Wednesday, July 23, 2008

Black

My name is Clarity. That is because my mother wanted me to be as beautiful as light and to only speak the truth. She believed that names make you what you are. If she had to name me again, I think she would choose “Sanity”. The way my mind works has been a very unsettling thing for her.

I would tend to agree, but Helen says that actually, my twisted mind has been my greatest success so far. Helen is my agent, she finds clients who buy my work. I am an artist, I paint. Paintings are not a difficult thing to sell if they please the eyes of the bourgeoisie, Helen says. Mines do, so I am selling a lot of them.

This morning at 5:26 am, I finished my 348th painting, oil on a 30x60 canvas. It’s a purple and magenta horse riding on a black sea, though one could hardly manage to see what it is anymore, except that it is dark. It will go well with the sand colours of the rich peoples’ beach houses.
As usual, Helen visits my studio at 8 AM. She knocks on my door and opens it at the same time. She is wearing pink gloves and a hand-knitted white scarf. She is the one who should have been named Clarity. “Seems like this Hollywood Cerise is fitting your style” she says.
I love that about her. She can always tell the exact colours even when all I can see is just “pink” or “blue”. “Have you managed to sell them?” I ask.
“Rather well.
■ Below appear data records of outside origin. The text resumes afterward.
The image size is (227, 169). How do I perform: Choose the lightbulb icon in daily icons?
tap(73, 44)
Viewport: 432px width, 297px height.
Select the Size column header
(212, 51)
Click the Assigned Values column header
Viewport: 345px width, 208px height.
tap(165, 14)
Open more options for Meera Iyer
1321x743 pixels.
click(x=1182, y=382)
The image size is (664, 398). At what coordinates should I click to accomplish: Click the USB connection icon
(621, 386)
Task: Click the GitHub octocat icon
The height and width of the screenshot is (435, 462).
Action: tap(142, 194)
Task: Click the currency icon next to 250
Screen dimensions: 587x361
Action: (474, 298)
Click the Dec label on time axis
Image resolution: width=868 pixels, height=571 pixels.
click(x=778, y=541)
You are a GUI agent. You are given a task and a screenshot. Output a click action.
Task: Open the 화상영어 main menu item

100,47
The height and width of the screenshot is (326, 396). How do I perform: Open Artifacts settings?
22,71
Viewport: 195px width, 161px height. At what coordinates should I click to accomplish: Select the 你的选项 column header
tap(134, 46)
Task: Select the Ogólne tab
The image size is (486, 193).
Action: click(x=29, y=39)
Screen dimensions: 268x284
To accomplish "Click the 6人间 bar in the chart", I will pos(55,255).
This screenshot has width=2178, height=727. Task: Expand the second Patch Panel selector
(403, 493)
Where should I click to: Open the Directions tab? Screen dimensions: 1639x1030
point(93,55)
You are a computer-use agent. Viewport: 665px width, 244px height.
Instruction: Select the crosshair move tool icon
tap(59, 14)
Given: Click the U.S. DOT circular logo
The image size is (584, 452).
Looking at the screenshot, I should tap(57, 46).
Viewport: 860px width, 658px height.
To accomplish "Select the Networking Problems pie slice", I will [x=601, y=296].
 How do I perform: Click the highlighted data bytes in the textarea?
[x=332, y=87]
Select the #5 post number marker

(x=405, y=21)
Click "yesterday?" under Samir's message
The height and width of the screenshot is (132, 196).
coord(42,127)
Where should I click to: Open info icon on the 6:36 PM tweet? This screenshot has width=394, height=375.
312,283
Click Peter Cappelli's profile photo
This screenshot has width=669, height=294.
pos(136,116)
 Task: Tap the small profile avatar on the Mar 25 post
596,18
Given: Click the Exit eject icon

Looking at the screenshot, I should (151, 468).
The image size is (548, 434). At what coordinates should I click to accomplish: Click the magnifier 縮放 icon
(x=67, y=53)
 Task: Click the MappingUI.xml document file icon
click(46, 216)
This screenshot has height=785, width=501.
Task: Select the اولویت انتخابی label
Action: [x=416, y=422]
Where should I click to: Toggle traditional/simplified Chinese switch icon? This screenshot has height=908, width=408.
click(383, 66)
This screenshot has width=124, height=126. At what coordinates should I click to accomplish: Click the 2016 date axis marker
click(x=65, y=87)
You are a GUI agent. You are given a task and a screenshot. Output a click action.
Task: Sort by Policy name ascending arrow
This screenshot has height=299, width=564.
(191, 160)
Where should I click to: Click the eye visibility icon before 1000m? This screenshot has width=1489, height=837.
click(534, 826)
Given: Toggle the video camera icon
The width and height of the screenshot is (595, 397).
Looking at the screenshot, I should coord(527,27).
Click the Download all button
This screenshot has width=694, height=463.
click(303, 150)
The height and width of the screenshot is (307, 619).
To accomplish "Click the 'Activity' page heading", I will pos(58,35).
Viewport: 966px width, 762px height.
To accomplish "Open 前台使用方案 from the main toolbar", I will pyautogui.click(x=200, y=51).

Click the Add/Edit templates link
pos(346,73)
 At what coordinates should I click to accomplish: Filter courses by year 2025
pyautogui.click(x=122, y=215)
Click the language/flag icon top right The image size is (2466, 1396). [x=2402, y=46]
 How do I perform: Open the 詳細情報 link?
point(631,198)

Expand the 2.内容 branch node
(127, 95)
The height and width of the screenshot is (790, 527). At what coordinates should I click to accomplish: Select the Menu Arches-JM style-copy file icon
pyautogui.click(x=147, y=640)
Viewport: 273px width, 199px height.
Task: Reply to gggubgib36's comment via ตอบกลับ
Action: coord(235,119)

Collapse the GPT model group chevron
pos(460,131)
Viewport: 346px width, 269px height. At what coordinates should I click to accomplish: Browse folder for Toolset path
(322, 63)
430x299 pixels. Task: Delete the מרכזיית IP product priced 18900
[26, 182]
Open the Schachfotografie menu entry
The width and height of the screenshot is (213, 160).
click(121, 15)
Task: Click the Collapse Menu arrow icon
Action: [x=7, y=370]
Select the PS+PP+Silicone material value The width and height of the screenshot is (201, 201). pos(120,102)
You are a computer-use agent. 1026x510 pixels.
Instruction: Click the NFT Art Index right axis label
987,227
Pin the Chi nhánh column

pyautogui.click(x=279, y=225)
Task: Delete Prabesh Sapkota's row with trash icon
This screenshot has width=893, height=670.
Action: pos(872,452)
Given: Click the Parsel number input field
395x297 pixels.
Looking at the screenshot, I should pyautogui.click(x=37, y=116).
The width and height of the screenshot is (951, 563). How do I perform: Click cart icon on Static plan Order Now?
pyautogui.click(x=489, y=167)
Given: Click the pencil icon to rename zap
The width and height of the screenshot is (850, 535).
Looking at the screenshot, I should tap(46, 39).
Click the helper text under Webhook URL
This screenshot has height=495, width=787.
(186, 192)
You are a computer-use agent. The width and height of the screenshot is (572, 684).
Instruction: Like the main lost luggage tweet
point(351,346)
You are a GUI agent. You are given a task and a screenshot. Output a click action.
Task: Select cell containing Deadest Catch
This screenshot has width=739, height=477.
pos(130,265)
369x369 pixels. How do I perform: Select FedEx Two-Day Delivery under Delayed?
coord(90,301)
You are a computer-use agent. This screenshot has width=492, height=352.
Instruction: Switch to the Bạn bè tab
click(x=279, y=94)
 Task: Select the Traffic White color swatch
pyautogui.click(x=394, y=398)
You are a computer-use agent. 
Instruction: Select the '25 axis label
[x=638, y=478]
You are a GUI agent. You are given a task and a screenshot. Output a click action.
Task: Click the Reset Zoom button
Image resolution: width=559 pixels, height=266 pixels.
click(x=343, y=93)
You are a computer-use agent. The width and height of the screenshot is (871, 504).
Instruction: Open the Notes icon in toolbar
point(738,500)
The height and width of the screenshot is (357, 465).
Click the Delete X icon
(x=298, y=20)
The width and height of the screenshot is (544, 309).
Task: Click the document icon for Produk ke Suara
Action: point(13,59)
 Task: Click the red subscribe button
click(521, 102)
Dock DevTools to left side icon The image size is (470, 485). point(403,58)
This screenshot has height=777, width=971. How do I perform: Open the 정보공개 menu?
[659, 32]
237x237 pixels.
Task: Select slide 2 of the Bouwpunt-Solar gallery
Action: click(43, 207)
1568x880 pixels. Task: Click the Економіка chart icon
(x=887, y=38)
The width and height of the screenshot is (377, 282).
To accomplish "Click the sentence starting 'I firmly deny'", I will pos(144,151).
They’ve all been taken by this new restaurant, you know, this five stars place I talked about the other day. They paid a high price. They are going for purple and black, you see, and it turned out that this touch of red-pink really did add something”.
“How is the lighting going to be?”
“As you suggested: soft. Candle lights, mostly, and a few bulbs here and there. Nothing too flashy. It’s going to be a chic and intimate place.”
“Good”.
Helen briefs me about the media reviews and latest trends but I barely listen to her. I have been painting all night. My muscles are sore and my arms tremble a little from holding a brush for too long. The restaurant wants to complete the collection, she says.
I will work on a commission. It’s going to be a large 200x250 canvas. This artwork is going to be what everyone who’s anyone will see when they enter the place. It’s going to do the cover of magazines. My painting will be the restaurant’s main feature. No, it will be the restaurant. Therefore, it must be a masterpiece. The restaurant liked my darker work, but now they want something else. They want bright, powerful and vivid. But mostly, they want light.
“What’s wrong with the black?” I ask.
“Nothing wrong, no, nothing wrong. They just want a contrast. A kind of Chiaroscuro of your own definition.”
“I’m not good with light”, I say.
“Clarity, you’re brilliant. You just don’t have the material”. But she does. Helen had planned everything. She’s got the colours in a bag along with pictures of the place. She’ll have the canvas delivered within the day. It’s going to be a very good pay. I should keep painting horses and children, the restaurant liked that theme. I suspect Helen to have made up the last part: how could they see what I was meaning to paint?
So there will be no sleep today. The trouble is, light is not my friend, it panics me. I like to paint with black colours. My work is deep, is dark, is dim. It’s Clarity painting the night.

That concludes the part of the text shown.